Travel adventures in fascinating places

Tampa Bay Wildlife Safari

 


The giraffe’s enormous tongue gently plucked a green leaf from my outstretched hand. “Prehensile,” our guide called it. “And about 18-inches long, so it can wrap around branches and strip off leaves.” This giraffe, however, didn’t have to work so hard. She merely waited for truckloads of tourists to come feed her fresh lettuce. I patted her on the neck. It felt as solid as a redwood.

I was in a small group riding through the simulated Serengeti Plains at Busch Gardens Africa in Tampa Bay, Florida.

As we rode among the giraffes, elephants, zebras, rhinos and antelopes, I tried to imagine I was actually in Tanzania, but the roller coaster tracks, visible above the treetops, kept reminding me I was in an American theme park.

Hunting with a camera instead of a rifle, my goal was to “shoot” the famous Big Five African game animals: elephant, leopard, lion, rhinoceros and buffalo.

I discovered that Busch Gardens is a good place to see many, but not all of them. The park’s collection of rhinos is impressive, with five white and nine black ones.

Included in the admission price are unlimited rides on a miniature railway train, from which I saw ostriches, elands, wildebeests, impalas and gazelles, as well as water buffalo, but the 30-minute Serengeti Safari was an extra-cost option.

I figured it was worth US$33.99 to not only feed lettuce to a giraffe but also to give cantaloupe to an antelope.

A similar but less pricey giraffe experience can be found less than 8 kilometers away at the Lowry Park Zoo.

Their Safari Africa exhibit lets visitors feed giraffes with crackers purchased from a vending machine, and there were lots of children, parents and grandparents eager for the opportunity. “It’s a once in a lifetime experience,” a white-haired man enthused to me.

The zoo also lets visitors feed a rhino and an alligator, but only on weekends. Unluckily, I was there on a Thursday.
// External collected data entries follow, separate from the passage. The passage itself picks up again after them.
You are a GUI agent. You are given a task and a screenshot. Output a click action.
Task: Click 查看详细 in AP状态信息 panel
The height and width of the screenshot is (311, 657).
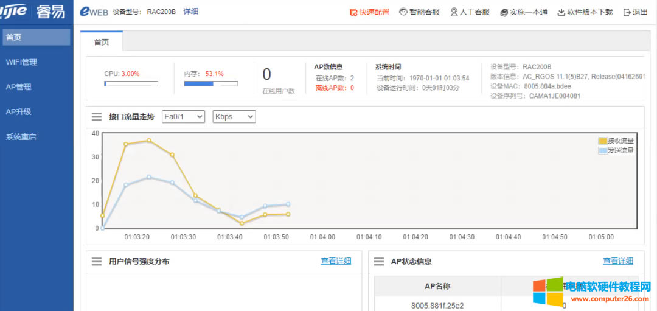[x=617, y=261]
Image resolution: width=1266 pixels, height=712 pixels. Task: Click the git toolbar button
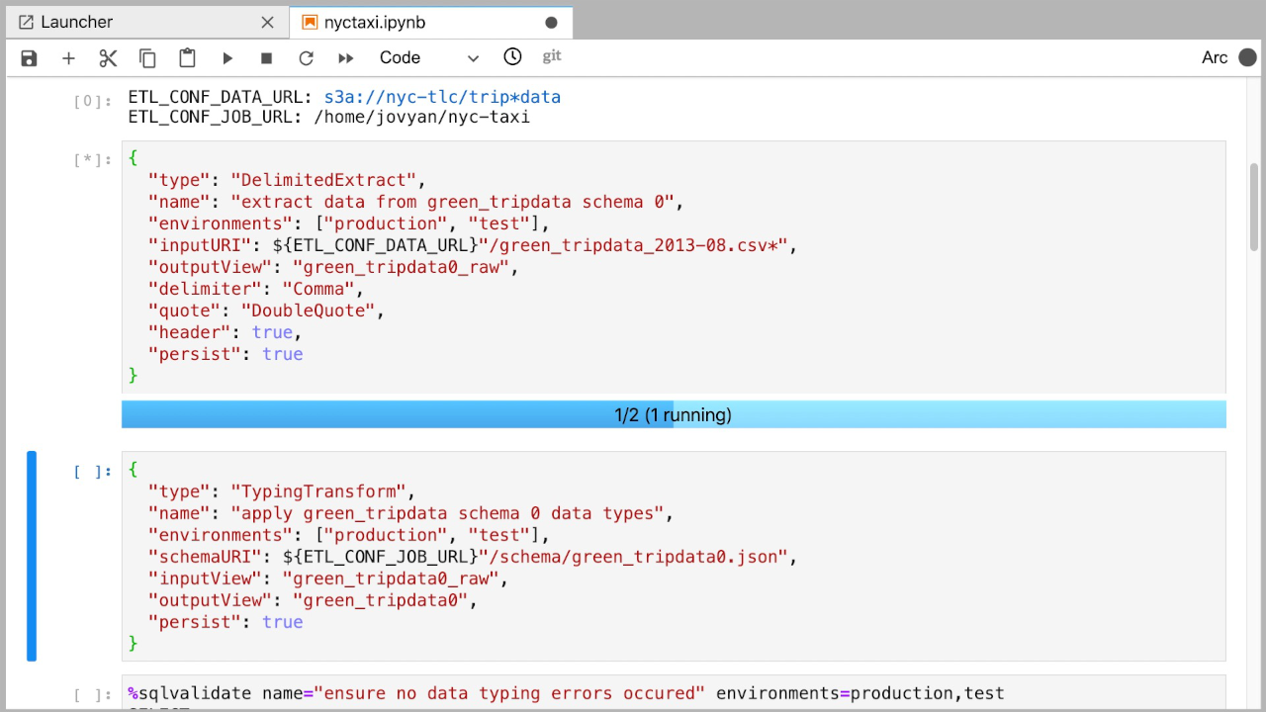(552, 56)
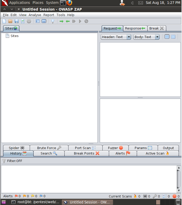Open the Header: Text dropdown
The image size is (182, 205).
(116, 37)
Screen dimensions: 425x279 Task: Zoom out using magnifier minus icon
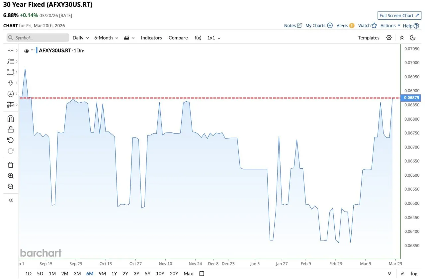11,187
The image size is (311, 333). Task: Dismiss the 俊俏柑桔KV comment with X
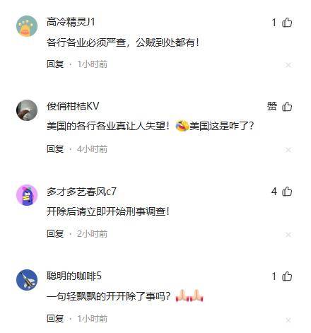coord(288,150)
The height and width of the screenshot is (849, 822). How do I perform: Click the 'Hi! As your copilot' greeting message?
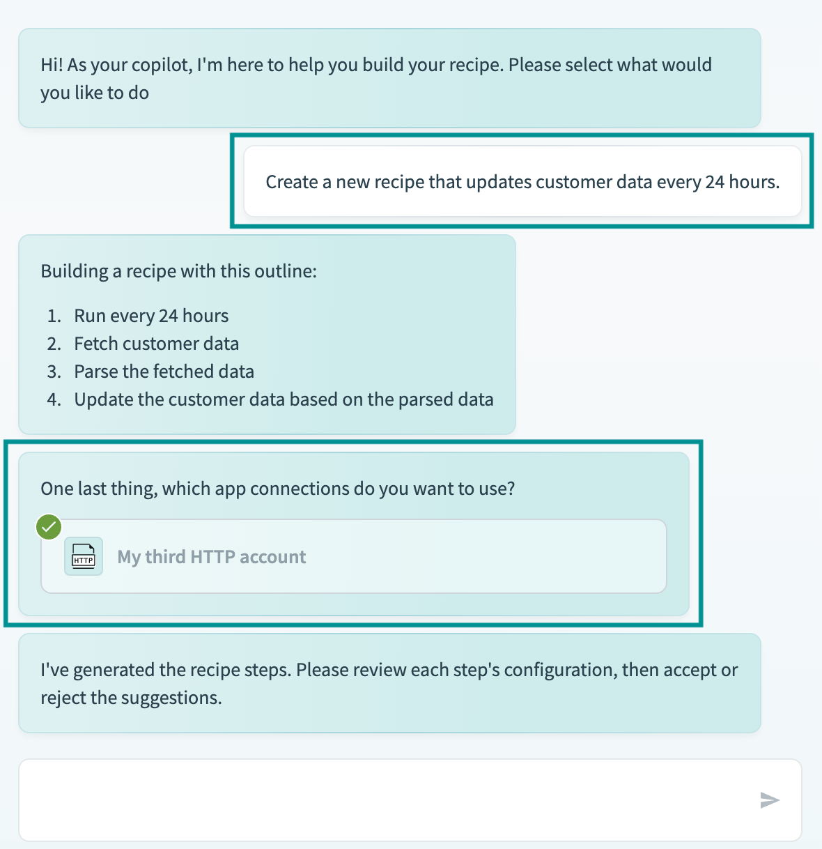pyautogui.click(x=376, y=78)
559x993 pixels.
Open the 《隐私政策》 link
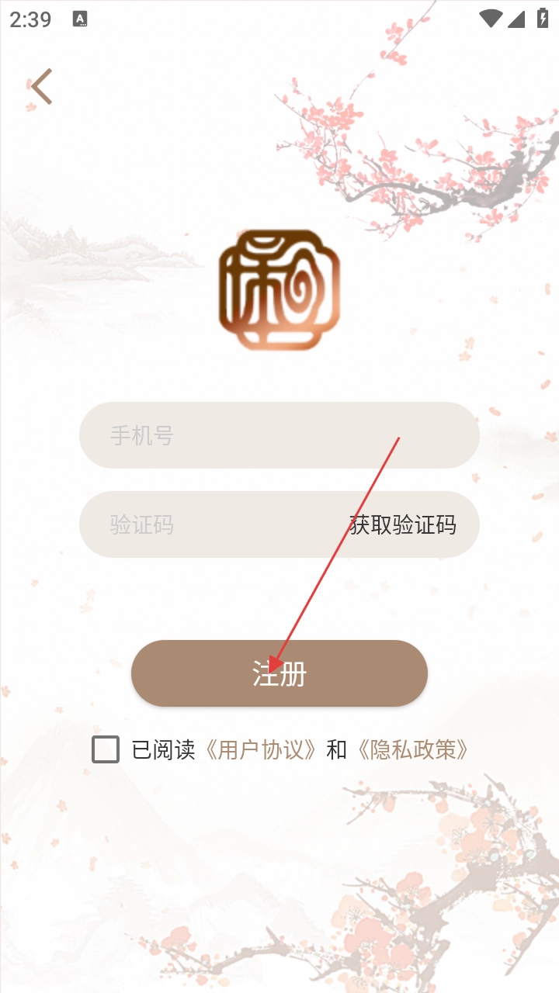[411, 749]

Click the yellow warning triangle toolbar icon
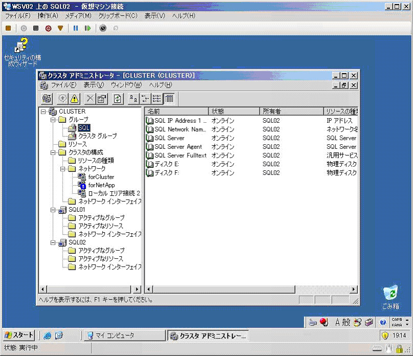click(x=74, y=99)
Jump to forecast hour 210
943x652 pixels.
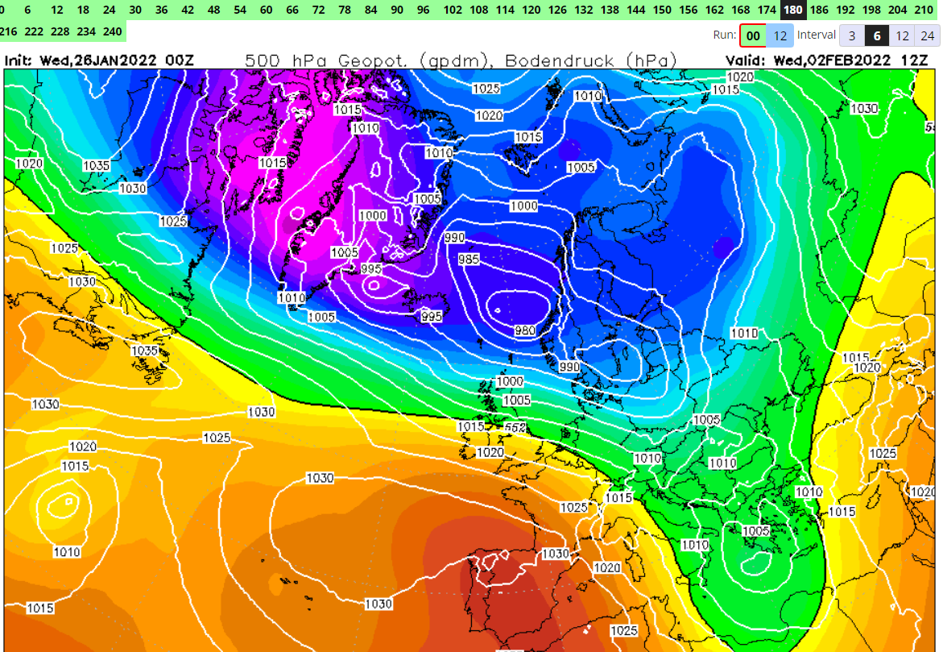point(924,10)
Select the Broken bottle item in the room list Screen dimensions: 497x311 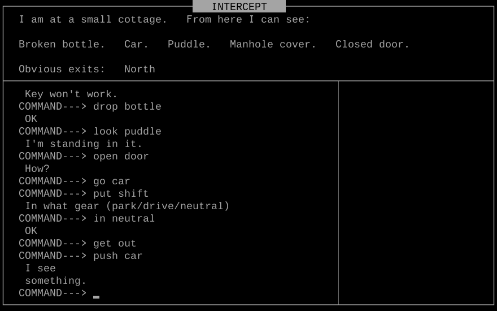point(62,44)
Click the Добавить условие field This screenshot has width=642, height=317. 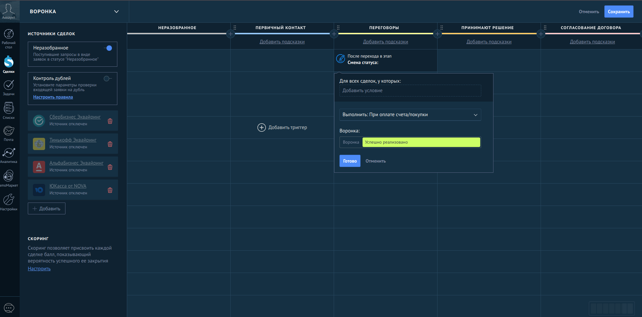[410, 91]
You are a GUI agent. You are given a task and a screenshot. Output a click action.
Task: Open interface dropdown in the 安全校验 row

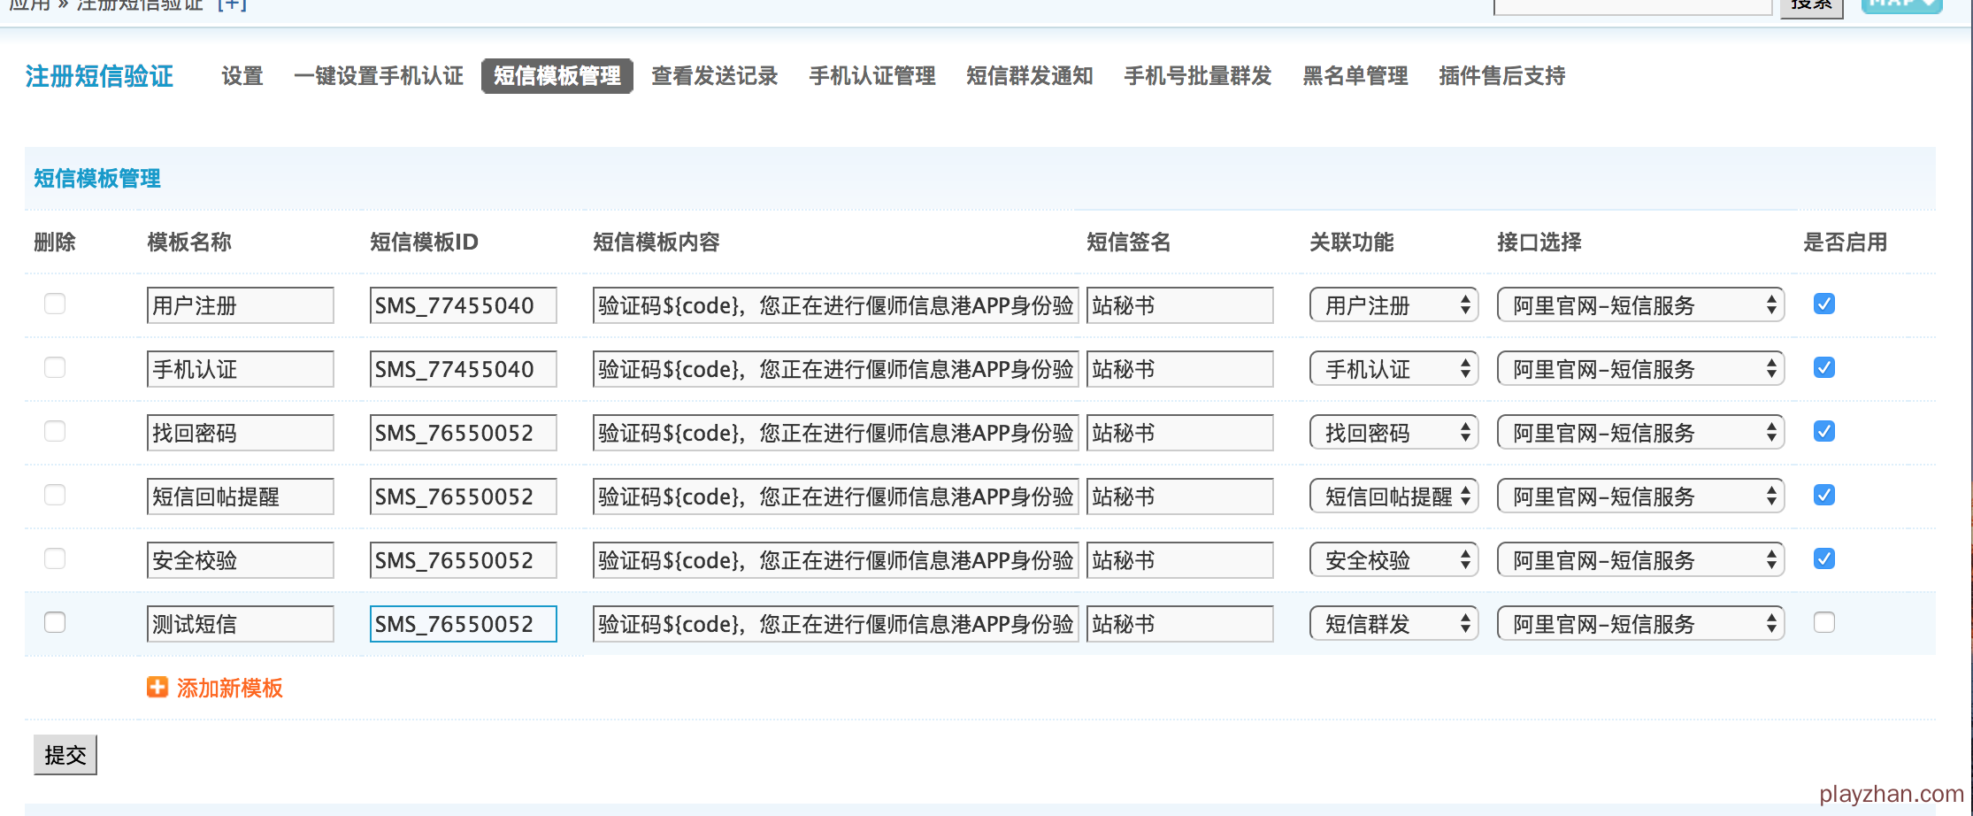point(1639,560)
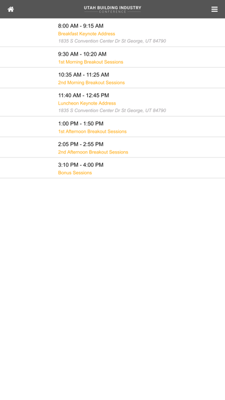
Task: Click the Utah Building Industry Conference logo
Action: pos(113,9)
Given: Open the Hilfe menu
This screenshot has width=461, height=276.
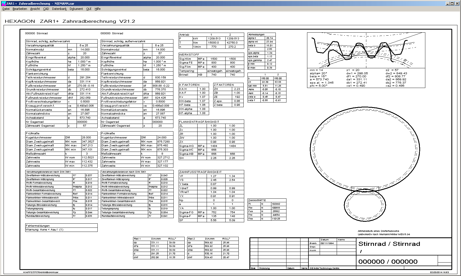Looking at the screenshot, I should pos(97,9).
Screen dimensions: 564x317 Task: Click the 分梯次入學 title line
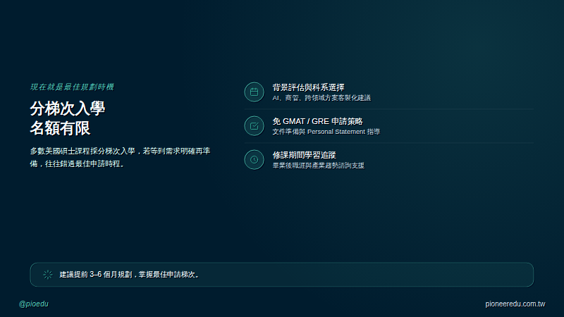(67, 108)
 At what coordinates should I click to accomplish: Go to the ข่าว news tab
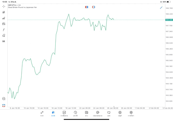click(x=87, y=113)
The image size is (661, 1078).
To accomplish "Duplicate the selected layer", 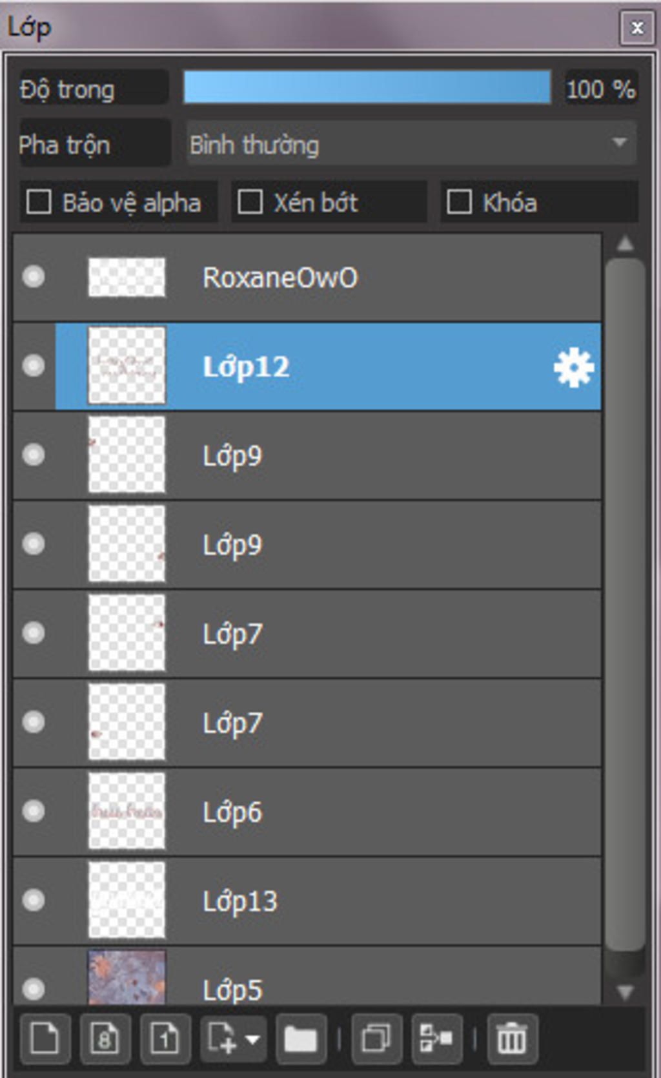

Still there was an impressive menagerie of animals to be seen, including species from Asia and Australia as well as Africa. I also met some interesting people.

I struck up a conversation with a woman who seemed fascinated by a family of sandhill cranes. One of North America’s largest birds, with a wingspan of about two meters, sandhills are on the list of endangered species.

“I used to eat them,” the woman said, “when I lived down by Lake Okeechobee.” She explained that her grandmother had cooked and served the birds about 50 years ago. I asked if they tasted like chicken. “Better!” she grinned.

I hadn’t seen any lions at Busch Gardens, and the ones at Lowry Park Zoo were napping in the early afternoon sun and didn’t look too photogenic, but I got close to some very impressive lions at Tampa’s Big Cat Rescue.

A non-profit, educational sanctuary, Big Cat Rescue is the home of more than 140 lions, tigers, leopards, cougars, bobcats and other large felines. Jeff, the young man who guided around the 45-acre site, told me some heartbreaking stories about the abused and abandoned cats being sheltered there.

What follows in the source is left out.